Gambia have made mandatory all pharmaceutical products from India to be inspected and tested prior to shipment from July 1. 

Gambia’s Medicines Control Agency (MCA) said the new rule is to “address issues related to substandard and falsified (counterfeit) medicines entering the country”. 

The MCA executive director Markieu Janneh Kaira has written to his Indian counterpart Rajeev Singh Raghuvanshi to notify him of the new restrictions on Indian made medicines, reports Reuters. 

The letter said that the MCA had appointed Quntrol Laboratories, an independent inspection and testing company for pharmaceuticals based in Mumbai, to issue a “Clean Report” of Inspection and Analysis (CRIA) for all shipments from India.

“Quntrol shall conduct document verification, physical inspection of the consignment and sampling, for laboratory testing for each shipment,” the letter said.

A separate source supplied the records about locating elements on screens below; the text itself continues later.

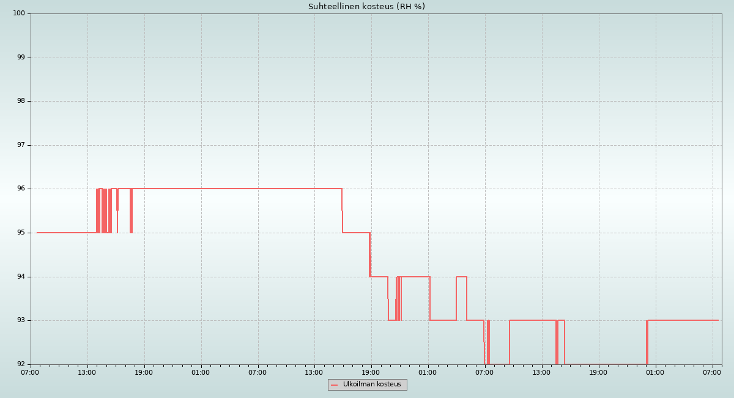Click the leftmost 19:00 x-axis label
Screen dimensions: 734x398
[x=144, y=372]
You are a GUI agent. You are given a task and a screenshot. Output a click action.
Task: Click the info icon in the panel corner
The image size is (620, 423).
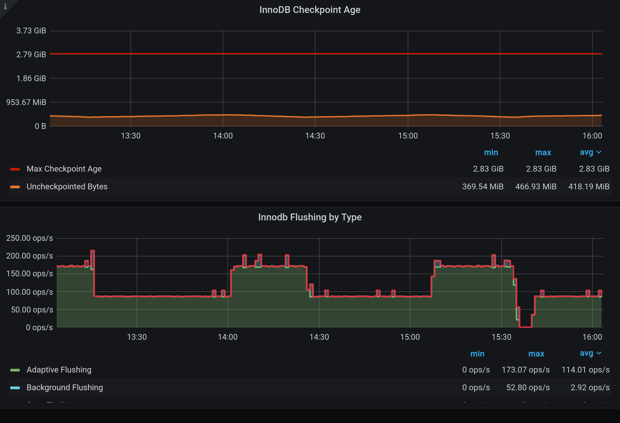pos(5,6)
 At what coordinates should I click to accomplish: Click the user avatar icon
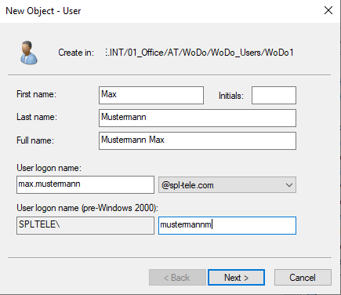[29, 53]
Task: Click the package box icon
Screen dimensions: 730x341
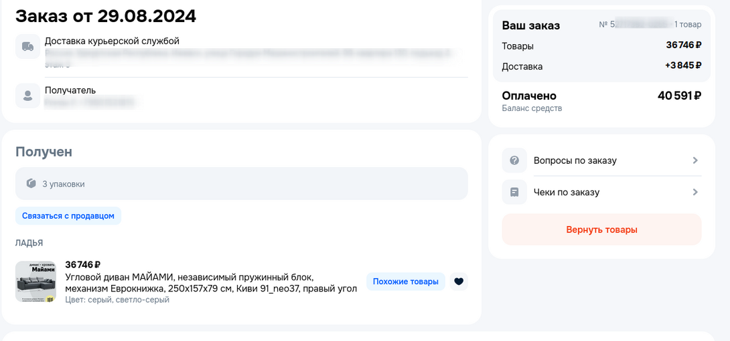Action: (x=31, y=184)
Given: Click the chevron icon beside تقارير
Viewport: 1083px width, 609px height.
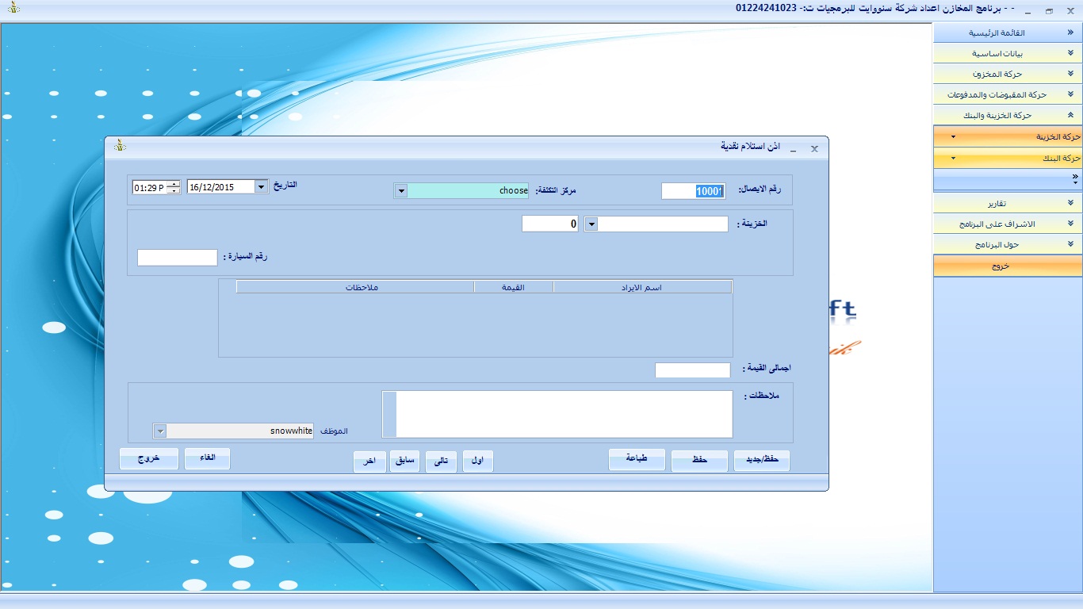Looking at the screenshot, I should (x=1070, y=203).
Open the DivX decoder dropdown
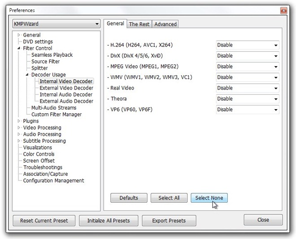 coord(247,56)
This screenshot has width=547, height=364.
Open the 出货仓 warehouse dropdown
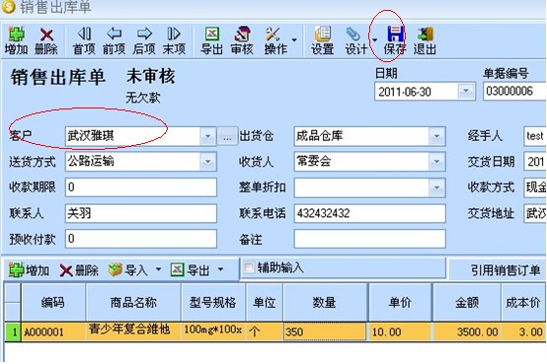pos(436,136)
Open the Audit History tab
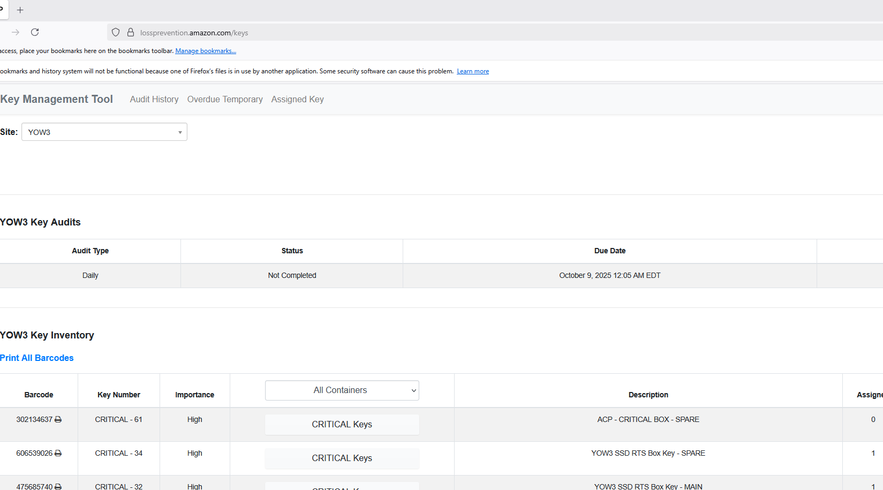This screenshot has width=883, height=490. click(154, 100)
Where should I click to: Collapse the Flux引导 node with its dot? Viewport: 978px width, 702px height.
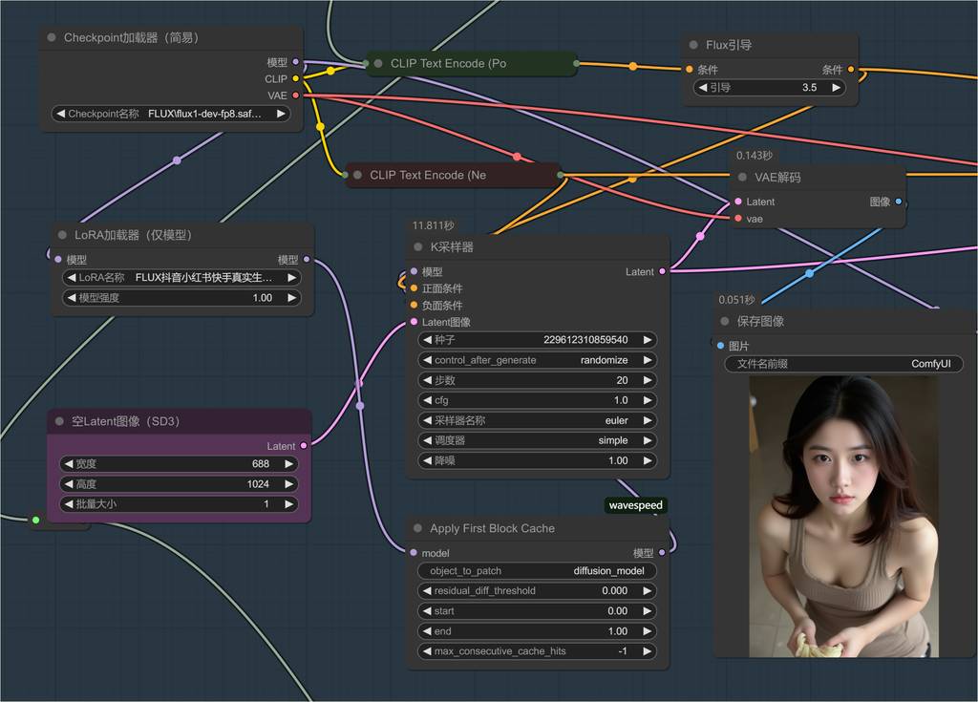pyautogui.click(x=693, y=45)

“If conformity is established at all levels, Quntrol shall issue the mandatory CRIA document. If conformity is not established with regards to the quality of the product, the shipment will be quarantined or seized by the MCA and the necessary regulatory actions shall be taken.”

The new restrictions followed the deaths of over 70 children in The Gambia last year from acute kidney injury. 

Gambian doctors linked the children’s deaths to cough syrups imported from Indian. 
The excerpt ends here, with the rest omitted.